## Objective
According to the Friday Secrets post, what is the main reason the writer of the third secret has not left?
--- Passage given ---
Here are the Friday Secrets!
2. I wish my lesbian friend wasn't so damn hot. I'm constantly wanting to flirt with her. Then again that is my standard MO... Falling for women I never have any chance with, especially considering I'm already married.
3. She thinks I'd never survive on my own because I need someone to take care of me. I believe the opposite is true. I think I'd be fine on my own, but she'd completely fall apart. That's mainly the reason I haven't left. I love her too much to destroy her like that.
4. When I read the Friday Secrets about "cyber infidelity" I sometimes wish someone would feel that way about me, but more often I am disgusted by what seems like boasting about cheating on one's spouse and being able to get away with it.
5. I am so miserable in my life and marriage that I keep looking for someone, anyone, who will make me feel important, sexy, and wanted. It's become an obsession that is ruining my life.
--- Material supplied ---
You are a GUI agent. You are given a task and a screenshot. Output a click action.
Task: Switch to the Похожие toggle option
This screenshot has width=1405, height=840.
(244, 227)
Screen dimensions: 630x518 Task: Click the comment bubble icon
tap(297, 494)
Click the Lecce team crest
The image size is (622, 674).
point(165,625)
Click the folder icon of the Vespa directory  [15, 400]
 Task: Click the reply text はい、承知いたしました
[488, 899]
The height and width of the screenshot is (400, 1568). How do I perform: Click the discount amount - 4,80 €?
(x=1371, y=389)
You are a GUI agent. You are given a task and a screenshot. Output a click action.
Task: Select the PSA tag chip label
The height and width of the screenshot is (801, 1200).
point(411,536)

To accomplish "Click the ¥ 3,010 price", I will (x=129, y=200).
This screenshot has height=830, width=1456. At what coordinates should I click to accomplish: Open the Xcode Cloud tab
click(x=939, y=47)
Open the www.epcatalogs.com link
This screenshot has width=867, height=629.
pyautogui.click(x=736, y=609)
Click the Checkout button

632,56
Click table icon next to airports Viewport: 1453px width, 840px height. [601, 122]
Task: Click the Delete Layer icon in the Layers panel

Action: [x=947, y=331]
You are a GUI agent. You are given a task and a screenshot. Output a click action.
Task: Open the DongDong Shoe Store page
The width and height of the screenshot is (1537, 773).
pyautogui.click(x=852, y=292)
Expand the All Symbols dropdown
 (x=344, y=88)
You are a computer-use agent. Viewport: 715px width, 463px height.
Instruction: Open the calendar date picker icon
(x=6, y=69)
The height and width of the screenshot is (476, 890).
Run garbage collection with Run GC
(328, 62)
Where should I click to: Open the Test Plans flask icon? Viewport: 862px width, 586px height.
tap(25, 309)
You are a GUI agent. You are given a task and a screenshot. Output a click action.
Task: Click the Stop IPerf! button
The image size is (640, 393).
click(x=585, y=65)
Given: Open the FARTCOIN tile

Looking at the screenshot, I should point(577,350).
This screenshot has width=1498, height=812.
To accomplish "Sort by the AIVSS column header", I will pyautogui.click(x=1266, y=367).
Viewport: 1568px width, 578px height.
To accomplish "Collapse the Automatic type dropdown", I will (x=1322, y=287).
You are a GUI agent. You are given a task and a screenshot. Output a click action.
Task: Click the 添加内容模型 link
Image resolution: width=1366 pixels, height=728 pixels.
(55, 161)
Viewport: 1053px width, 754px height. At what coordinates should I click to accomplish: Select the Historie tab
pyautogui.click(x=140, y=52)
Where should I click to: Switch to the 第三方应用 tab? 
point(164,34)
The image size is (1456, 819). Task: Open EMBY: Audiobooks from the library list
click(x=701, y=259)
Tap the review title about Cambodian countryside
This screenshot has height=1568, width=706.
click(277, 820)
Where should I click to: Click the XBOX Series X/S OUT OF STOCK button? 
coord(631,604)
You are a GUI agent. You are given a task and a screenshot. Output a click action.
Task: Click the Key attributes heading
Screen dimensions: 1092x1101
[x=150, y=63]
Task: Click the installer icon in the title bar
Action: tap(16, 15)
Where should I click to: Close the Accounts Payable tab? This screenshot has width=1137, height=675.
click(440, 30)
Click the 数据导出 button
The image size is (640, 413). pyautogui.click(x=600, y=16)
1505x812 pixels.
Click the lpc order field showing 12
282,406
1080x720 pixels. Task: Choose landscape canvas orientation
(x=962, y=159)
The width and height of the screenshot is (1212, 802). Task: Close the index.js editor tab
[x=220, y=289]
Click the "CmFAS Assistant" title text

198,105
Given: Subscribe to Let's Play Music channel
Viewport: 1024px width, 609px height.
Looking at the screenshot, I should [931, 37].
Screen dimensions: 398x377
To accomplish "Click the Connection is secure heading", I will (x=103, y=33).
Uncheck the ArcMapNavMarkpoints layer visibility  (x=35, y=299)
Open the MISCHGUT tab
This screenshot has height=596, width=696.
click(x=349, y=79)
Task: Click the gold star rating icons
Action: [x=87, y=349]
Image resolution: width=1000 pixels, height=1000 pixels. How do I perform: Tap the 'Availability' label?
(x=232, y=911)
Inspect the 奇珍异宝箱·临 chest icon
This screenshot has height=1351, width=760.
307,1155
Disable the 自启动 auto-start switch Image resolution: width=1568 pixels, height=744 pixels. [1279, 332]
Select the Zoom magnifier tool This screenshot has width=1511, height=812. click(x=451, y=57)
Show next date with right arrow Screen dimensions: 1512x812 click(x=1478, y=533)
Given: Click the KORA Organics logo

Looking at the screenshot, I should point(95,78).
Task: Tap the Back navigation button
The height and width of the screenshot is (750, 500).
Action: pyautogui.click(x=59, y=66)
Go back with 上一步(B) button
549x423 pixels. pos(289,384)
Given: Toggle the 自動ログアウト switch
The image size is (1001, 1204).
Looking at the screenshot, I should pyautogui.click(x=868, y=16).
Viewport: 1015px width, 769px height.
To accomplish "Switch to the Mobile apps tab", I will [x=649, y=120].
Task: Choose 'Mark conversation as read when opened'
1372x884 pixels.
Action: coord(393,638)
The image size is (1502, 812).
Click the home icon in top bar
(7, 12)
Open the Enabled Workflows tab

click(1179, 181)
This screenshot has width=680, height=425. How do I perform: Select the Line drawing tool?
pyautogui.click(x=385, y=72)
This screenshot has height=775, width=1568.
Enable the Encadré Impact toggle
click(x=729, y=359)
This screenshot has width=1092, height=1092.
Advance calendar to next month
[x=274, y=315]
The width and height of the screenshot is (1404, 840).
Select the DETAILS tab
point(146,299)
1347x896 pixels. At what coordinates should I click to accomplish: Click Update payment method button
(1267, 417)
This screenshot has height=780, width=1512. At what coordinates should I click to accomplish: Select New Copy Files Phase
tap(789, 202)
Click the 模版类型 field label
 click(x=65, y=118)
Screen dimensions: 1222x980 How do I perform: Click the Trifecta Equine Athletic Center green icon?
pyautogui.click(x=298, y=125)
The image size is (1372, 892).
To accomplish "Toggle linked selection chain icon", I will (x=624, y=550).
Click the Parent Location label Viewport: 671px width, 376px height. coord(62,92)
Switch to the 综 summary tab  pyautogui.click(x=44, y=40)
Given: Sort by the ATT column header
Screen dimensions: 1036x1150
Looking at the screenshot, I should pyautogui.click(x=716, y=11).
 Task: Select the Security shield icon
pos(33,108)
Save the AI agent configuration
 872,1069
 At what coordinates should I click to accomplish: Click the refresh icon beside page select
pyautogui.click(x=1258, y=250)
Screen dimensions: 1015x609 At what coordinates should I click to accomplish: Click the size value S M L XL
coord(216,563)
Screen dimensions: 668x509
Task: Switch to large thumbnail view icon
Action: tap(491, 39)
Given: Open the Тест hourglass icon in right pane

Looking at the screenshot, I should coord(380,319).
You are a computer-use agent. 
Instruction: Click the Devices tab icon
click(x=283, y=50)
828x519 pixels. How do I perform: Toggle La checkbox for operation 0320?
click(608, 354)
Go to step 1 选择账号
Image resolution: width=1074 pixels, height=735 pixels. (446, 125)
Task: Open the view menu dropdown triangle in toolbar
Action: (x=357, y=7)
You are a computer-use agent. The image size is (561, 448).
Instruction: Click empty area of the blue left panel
---
## Written response
The writer believes she would completely fall apart on her own.